Drug could prevent heart attacks
In a US study, the drug was found to double levels of good cholesterol, or HDL, in patients with low readings. At the same time, researchers at the University of Pennsylvania and Tufts University, found the drug, torcetrapib, also reduced LDL, the bad cholesterol. Good cholesterol reduces risk of heart disease while bad cholesterol raises it.
Although the study was small (involving 19 patients) its results were said to be striking.
Wider scale tests will now be carried out.
"One of the big questions that we do have with this drug is: Will using it to raise HDL levels from normal to high actually reduce risk in people who are at high risk?" said study author Daniel Rader, Penn's director of preventive cardiovascular medicine.

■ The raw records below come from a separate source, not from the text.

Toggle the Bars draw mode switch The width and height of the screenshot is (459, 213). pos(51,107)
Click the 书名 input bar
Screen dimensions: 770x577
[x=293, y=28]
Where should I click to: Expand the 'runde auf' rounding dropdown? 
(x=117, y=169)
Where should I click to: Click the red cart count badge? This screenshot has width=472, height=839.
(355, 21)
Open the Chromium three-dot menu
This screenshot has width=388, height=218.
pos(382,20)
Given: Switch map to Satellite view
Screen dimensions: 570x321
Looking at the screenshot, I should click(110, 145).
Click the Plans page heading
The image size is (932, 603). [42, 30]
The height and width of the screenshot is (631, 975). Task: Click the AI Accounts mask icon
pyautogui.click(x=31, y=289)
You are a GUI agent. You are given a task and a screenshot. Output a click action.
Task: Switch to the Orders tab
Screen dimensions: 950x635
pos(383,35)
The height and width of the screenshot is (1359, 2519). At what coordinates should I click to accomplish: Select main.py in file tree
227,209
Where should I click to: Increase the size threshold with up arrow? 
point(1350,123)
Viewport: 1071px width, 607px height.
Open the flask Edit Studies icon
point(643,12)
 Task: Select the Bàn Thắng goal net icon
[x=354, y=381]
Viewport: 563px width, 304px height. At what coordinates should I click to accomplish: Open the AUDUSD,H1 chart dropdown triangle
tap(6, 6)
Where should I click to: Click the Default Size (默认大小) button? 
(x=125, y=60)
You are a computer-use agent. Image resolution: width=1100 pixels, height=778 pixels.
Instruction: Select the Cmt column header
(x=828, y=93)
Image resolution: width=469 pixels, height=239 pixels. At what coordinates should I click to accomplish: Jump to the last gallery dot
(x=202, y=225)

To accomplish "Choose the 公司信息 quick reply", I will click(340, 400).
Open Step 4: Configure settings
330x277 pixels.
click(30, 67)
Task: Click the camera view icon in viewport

In the study, the 19 patients took a 120-milligram torcetrapib pill daily for four weeks. Ten also took the common cholesterol treatment a statin, Lipitor - every day.
HDL levels rose an average of 46% in those taking just torcetrapib, to 46 milligrams, and jumped 61%, to 47, in those getting both medicines.
Six patients took the torcetrapib pill twice a day in the study's third phase, and their HDL jumped 106%, to 70.
Currently, millions of people at risk of heart attack are treated with statin drugs. Scientists believe that statins could be used in conjunction with the new drug. Results of the study were published in Thursday's New England Journal of Medicine.
Under the next round of tests, patients will be tracked for several years while they take the drug.
However, Dr Norman Lasser, director of preventive cardiology at the University of Medicine and Dentistry of New Jersey in Newark, said: "I'm convinced that it works."
High cholesterol levels can lead to heart disease and heart attacks.